Objective: Could you reproduce the hasselback potatoes text below word for word, from its first line to its last?

Excerpt provided:
※ ※ ※

What is the hasselback technique?
The hasselback technique is way of slicing potatoes and other food almost all the way through to create thin layers. The thin layers create extra surface area for more ingredients like cheese, bacon, creme fraiche, chives, and seasoning.
Ingredients
- Yukon gold potatoes - Large yukon potatoes have great flavor and are the perfect size for hasselback potatoes.
- Butter - Added between the layers of potatoes for richness.
- Cheddar cheese - A sharp cheddar will add a pungent flavor.
- Bacon - Chopped into crunchy flavor crystals
- Freshly ground black pepper - Adds a little spice to the dish.
- Kosher Salt - Brings all the flavors together.
- Creme fraiche or sour cream - Both provide a tangy and creamy accent. Creme fraiche is thicker and less tangy than sour cream.
- Chives - Adds a mild oniony taste.
Substitutions
- Cheese - Use your favorite hard cheese instead of cheddar. Try mozzarella, gouda, gruyère, gouda, fontina, or a mix.
- Potatoes - Russet potatoes are a great alternative to Yukon potatoes, they are starchy so they get crispy when cooked but retain their fluffy inside for a perfect bite.
- Healthier - Replace bacon with turkey bacon.
- Crispy prosciutto - Give the potatoes an Italian spin with crispy prosciutto instead of bacon. It’s more delicate and does not have a smoky flavor like traditional bacon.
- Mini potatoes - Use standard or mini Yukon potatoes or red potatoes for a smaller version of these potatoes. Bake for less time since there is less volume compared to large potatoes. This is a great option for a small appetizer or kid-friendly potatoes.
- Vegetarian - Omit bacon to make this dish vegetarian.
Variations
- Extra cheesy - In addition to cheddar, you can add gouda, gruyère or grate Parmigiano-Reggiano on top of the potatoes.
- Basil or parsley - Fresh torn basil or chopped parsley adds a brightness to the dish.

※ ※ ※

Given records:
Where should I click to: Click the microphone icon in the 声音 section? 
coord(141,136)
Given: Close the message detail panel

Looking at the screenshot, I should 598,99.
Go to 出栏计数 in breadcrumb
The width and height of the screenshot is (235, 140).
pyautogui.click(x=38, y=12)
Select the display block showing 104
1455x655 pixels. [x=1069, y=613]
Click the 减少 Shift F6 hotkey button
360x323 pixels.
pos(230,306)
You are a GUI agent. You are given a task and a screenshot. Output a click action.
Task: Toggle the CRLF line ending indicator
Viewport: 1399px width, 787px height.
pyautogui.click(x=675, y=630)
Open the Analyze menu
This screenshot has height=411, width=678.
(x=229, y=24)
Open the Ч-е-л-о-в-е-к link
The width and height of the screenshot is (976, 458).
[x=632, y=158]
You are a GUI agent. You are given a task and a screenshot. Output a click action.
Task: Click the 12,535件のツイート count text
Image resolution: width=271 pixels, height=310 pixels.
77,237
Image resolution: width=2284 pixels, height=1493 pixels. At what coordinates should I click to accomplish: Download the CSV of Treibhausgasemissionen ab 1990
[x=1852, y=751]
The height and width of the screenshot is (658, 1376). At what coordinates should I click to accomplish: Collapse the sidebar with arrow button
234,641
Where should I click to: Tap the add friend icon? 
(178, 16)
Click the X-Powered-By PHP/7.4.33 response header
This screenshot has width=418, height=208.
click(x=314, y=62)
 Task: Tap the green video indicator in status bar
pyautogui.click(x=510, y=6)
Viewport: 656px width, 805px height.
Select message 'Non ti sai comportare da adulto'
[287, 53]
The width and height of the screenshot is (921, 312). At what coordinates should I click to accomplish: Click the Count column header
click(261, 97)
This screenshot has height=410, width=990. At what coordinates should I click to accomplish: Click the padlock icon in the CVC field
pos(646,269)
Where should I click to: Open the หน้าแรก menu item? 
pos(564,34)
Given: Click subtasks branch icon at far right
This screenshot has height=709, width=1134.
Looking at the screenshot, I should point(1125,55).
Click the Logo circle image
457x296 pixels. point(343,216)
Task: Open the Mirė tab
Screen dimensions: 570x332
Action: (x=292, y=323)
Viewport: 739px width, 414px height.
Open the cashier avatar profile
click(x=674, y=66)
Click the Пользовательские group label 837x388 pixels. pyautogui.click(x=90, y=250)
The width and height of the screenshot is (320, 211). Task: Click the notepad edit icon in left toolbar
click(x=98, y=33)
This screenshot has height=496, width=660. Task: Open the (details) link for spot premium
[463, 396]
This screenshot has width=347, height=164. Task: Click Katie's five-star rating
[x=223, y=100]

※ ※ ※

Answer in full:
What is the hasselback technique?
The hasselback technique is way of slicing potatoes and other food almost all the way through to create thin layers. The thin layers create extra surface area for more ingredients like cheese, bacon, creme fraiche, chives, and seasoning.
Ingredients
- Yukon gold potatoes - Large yukon potatoes have great flavor and are the perfect size for hasselback potatoes.
- Butter - Added between the layers of potatoes for richness.
- Cheddar cheese - A sharp cheddar will add a pungent flavor.
- Bacon - Chopped into crunchy flavor crystals
- Freshly ground black pepper - Adds a little spice to the dish.
- Kosher Salt - Brings all the flavors together.
- Creme fraiche or sour cream - Both provide a tangy and creamy accent. Creme fraiche is thicker and less tangy than sour cream.
- Chives - Adds a mild oniony taste.
Substitutions
- Cheese - Use your favorite hard cheese instead of cheddar. Try mozzarella, gouda, gruyère, gouda, fontina, or a mix.
- Potatoes - Russet potatoes are a great alternative to Yukon potatoes, they are starchy so they get crispy when cooked but retain their fluffy inside for a perfect bite.
- Healthier - Replace bacon with turkey bacon.
- Crispy prosciutto - Give the potatoes an Italian spin with crispy prosciutto instead of bacon. It’s more delicate and does not have a smoky flavor like traditional bacon.
- Mini potatoes - Use standard or mini Yukon potatoes or red potatoes for a smaller version of these potatoes. Bake for less time since there is less volume compared to large potatoes. This is a great option for a small appetizer or kid-friendly potatoes.
- Vegetarian - Omit bacon to make this dish vegetarian.
Variations
- Extra cheesy - In addition to cheddar, you can add gouda, gruyère or grate Parmigiano-Reggiano on top of the potatoes.
- Basil or parsley - Fresh torn basil or chopped parsley adds a brightness to the dish.